当然見知らぬ人が橙色の巨体に乗って現れたことにケニヤンは驚き、サトシに誰だ?と問う。
「ハンナさんって言うんだ。俺と同じカントー出身で何より強いんだぜ!!」
「本当か!?」
リザードンにありがとう、と言ってボールに戻しながら会話を聞いているが、さすがアイリスと違って毒を吐かないサトシの紹介にハンナの顔に笑みが浮かぶ。
「サトシ、ミジュマル勝った?」
「もちろん!特訓したからな!」
゛な、ミジュマル!!゛と満面の笑みで言えば、ミジュマルも同様の笑顔で返した。
「そっか、じゃあキバゴ渡してあげて?」
「それって…ミジュマルのホタチじゃない!?」
腕から降ろしたキバゴが陽気に返事をしてミジュマルに差し出したそれは、まぎれもなくミジュマルのホタチだった。
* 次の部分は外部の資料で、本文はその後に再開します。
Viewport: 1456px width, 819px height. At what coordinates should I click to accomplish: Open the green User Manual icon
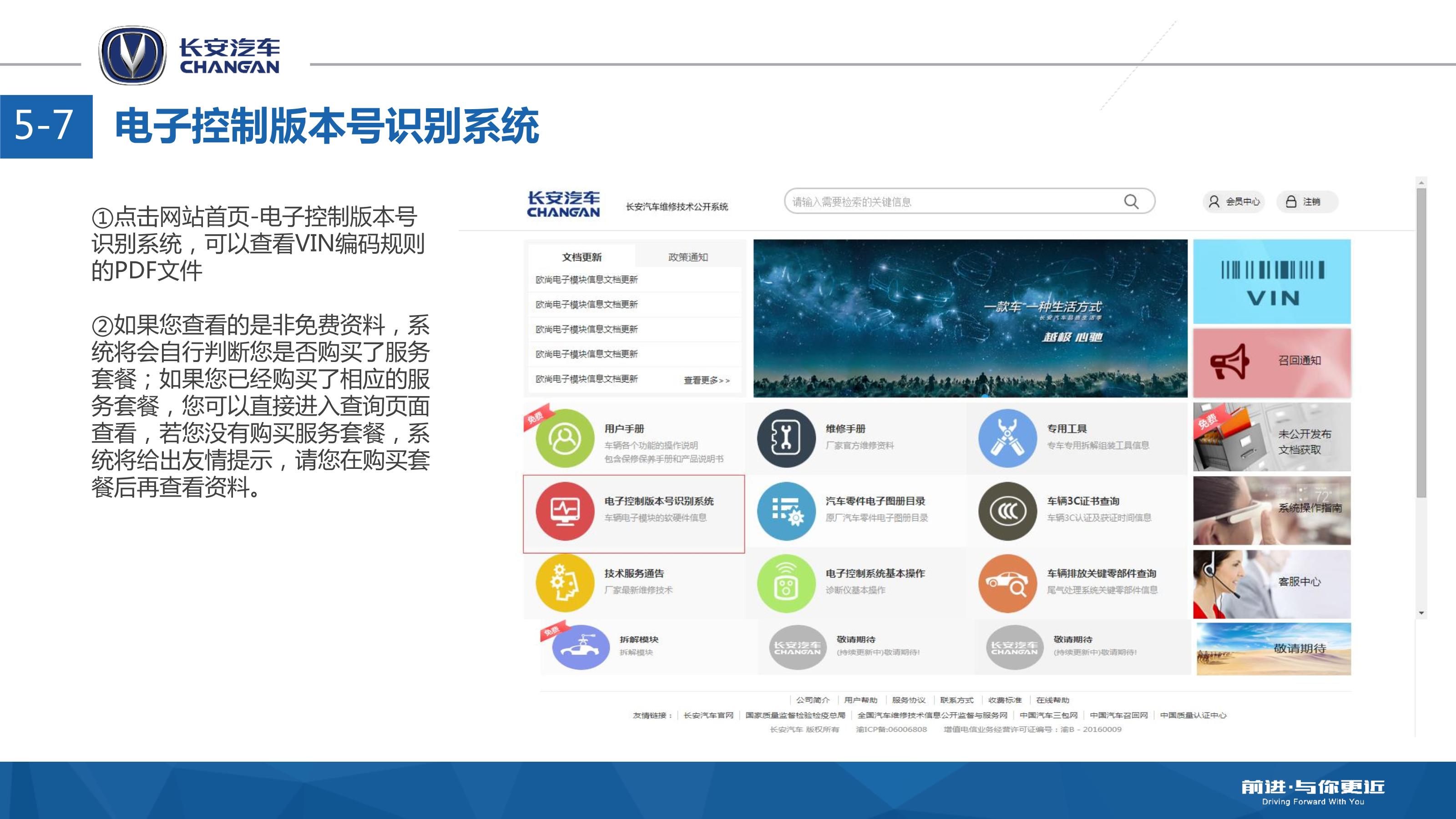(565, 438)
「探しに行ってくれてたのか!よかったなあミジュマル!!」
「…ケニヤンだっけ?さっきサトシから聞いたかもしれないけど私はハンナ。またいつか会った時はよろしくね」
「あ…ああ!よろしく!」
やっぱり隈が変に印象を与えてしまったかもしれない。でもしょうがない、事実今は眠たくて仕方がないのだから。と思考を自己完結した瞬間、
体が重力に負けて視界がブラックアウト。
「お、おい!?握手した途端倒れたぞ!!」
「あちゃ〜やっぱ寝ちゃったか…」
「寝…はあ!?」
いきなりのことに慌てふためくケニヤンをさておき、苦笑を浮かべるアイリス。
「ずっとミジュマルのためにホタチを探してくれたんだから今は休ませてあげようよ」
「そうだな!」
「じゃあデント、ハンナさんを木陰まで運んであげてね」
目覚めてからサトシから聞いた話、その後のデントはしばらく様子がおかしかったらしい。